Too often we see code hyped up as "frameworks". But when it comes to applying them to real-world situations, they fall short and sloppy or at the other end of the scale - are huge beasts that behave like control freaks - which make them unusable or hostile to average programmers.
Some are touted as frameworks yet they act simply as front-end controllers which do nothing more than route URLs to classes, functions or include files. They make programming a bit easier, but lacking in many MVC aspects. Some require a fixed directory structure - an open invitation to hackers. Other procedural frameworks use method chaining (which can be quite long), you'd wonder at times what the right sequence should be.

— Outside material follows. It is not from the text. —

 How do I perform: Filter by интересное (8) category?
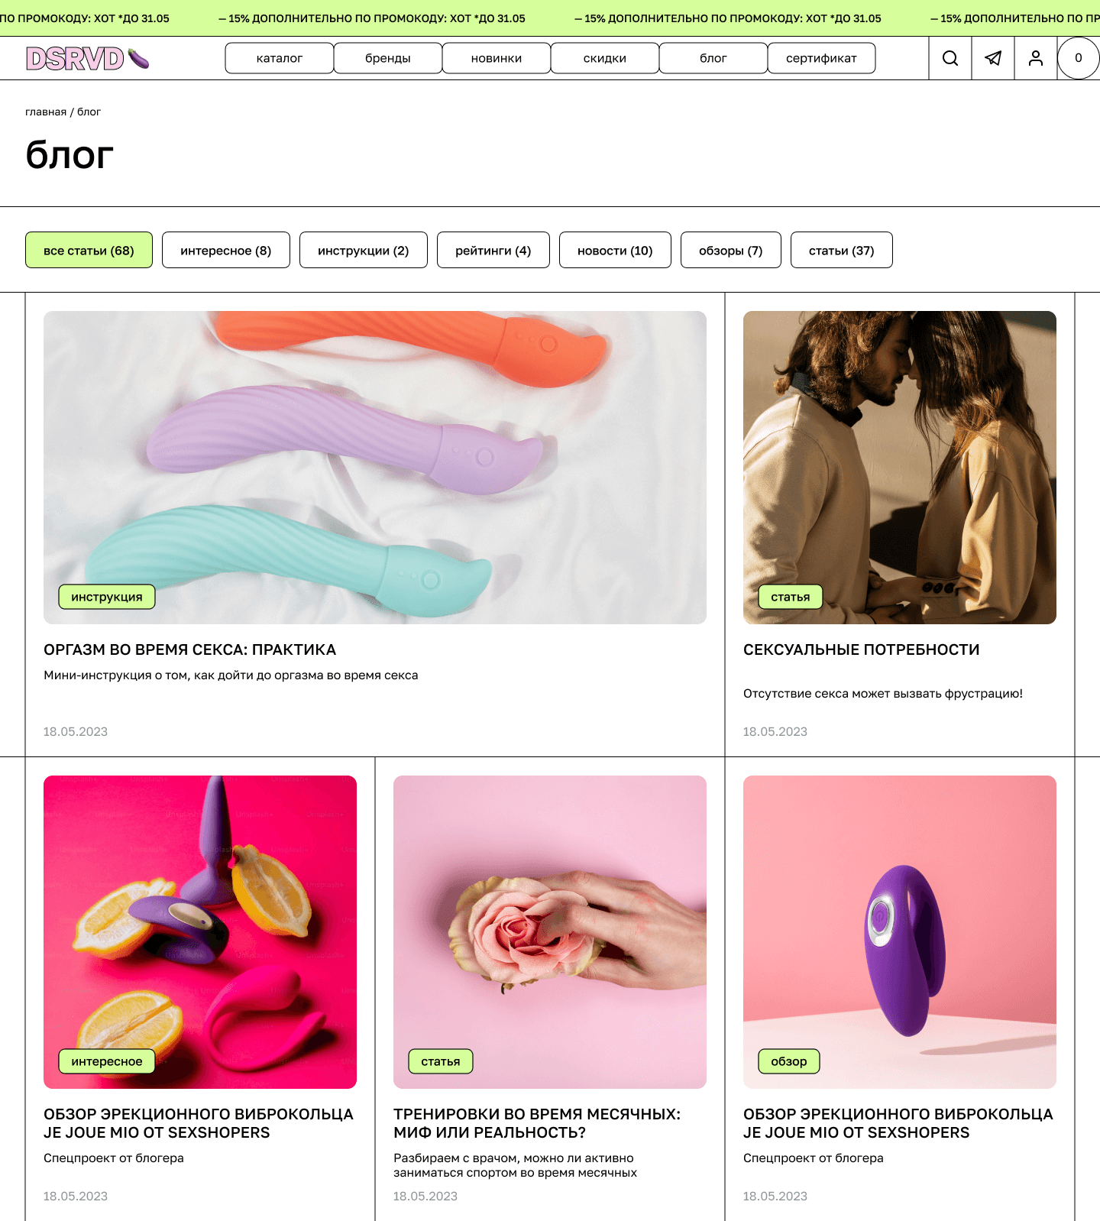pos(226,250)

Some are just too bloated with so many features than you'll ever need to use in simple blog or wiki applications.
Most frameworks brag about being "lightweight" - which seems to be a relative term. Does a 50MByte framework that consumes a lot of resources qualify as lightweight? Let's call a spade a spade. A cargo truck is lightweight compared to a jumbo jet. Indeed. But if all we need to do to get from here to there on a "regular" basis is a car with some room to spare, why ride the space shuttle? Extra features are more often overkill, like using a jackhammer to drive a half-inch nail.
It seems like in the name of "improving" their software, developers simply forgot or ignored the fact that frameworks are meant to support structures, that is, make applications easier to fabricate and provide order along with industrial strength - not to be imposing structures themselves. This point is argumentative and has been going on since the days of the pyramid builders. Architects and engineers have gone thru endless debates because the first is focused on artistic freedom, the latter on structural integrity.
At the other extreme, the term "lightweight" also means a framework lacking in features that count the most. So it becomes necessary to integrate a lot of third-party modules just to make up for the most important ingredients.
Whichever the case may be, balance and minimalism in framework design - where elegant architectural patterns, engineering excellence and Formula-1 performance are available - is not a philosophy that's commonplace. However, it does manage to find its niche here and there.
This is where the PHP Fat-Free Framework makes its mark. The minimalist framework is so rooted in its Zen world of construction components, that an entire Web application can be developed in so little, yet streamlined, code. That of course means a lot when we're talking programmer productivity and time-to-deploy.
Fat-Free gives you a lot of freedom. It won't change your programming style, only your habits - albeit due to the powerful tools you'll have at your disposal. Despite that, Fat-Free is certainly not an end-all, be-all framework. It's not for everyone - only for those who want raw power behind simplicity.